= Margaret Cropper =

Margaret Cropper (1886–1980) was a Westmorland poet, author and hymnist, who rivalled Norman Nicholson as the leading 20th-century Lake Poet.

==Life and writings==
The fourth of five children, Margaret Cropper was born into a long-established Quaker family of Burneside, near Kendal, where she would live for the majority of her life.

Her first book of poems – Poems – was published by Elkin Mathews in 1914, and was followed between the wars by further collections of short poems, mainly concerned with local people and the Lakeland landscape. She also wrote two longer poems in the 1930s, Little Mary Crosbie and The End of the Road, which charted the life of the Westmoreland poor, and did so in a standard English that conveyed the full sense of the local dialect as well.

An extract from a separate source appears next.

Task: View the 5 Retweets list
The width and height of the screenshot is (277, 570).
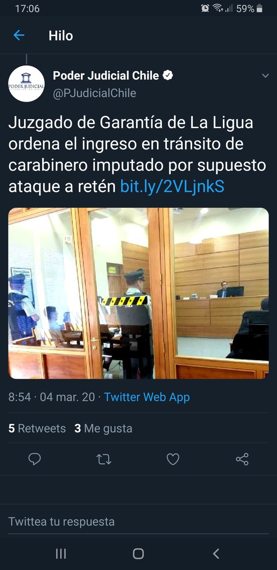Action: [x=37, y=428]
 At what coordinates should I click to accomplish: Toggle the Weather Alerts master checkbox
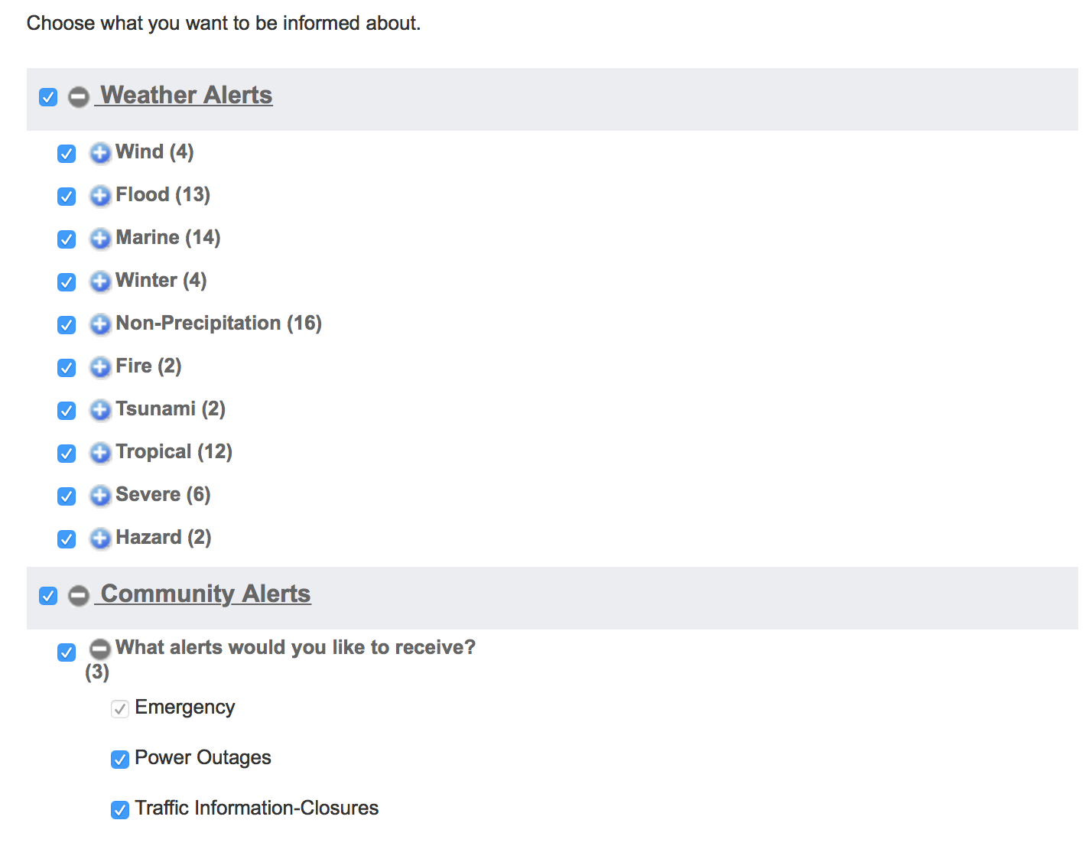click(48, 97)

Norman Nicholson would later single her out for her exceptional ability to capture the Cumbrian vernacular, without resorting (as did others) to phonetic spelling or similar expedients. Some of the products of her work were included by Robert Wilson Lynd in his 1939 Anthology of Modern Poetry, while G. M. Trevelyan praised her poem The Broken Hearthstone especially for its ability to capture the personality of a mountain.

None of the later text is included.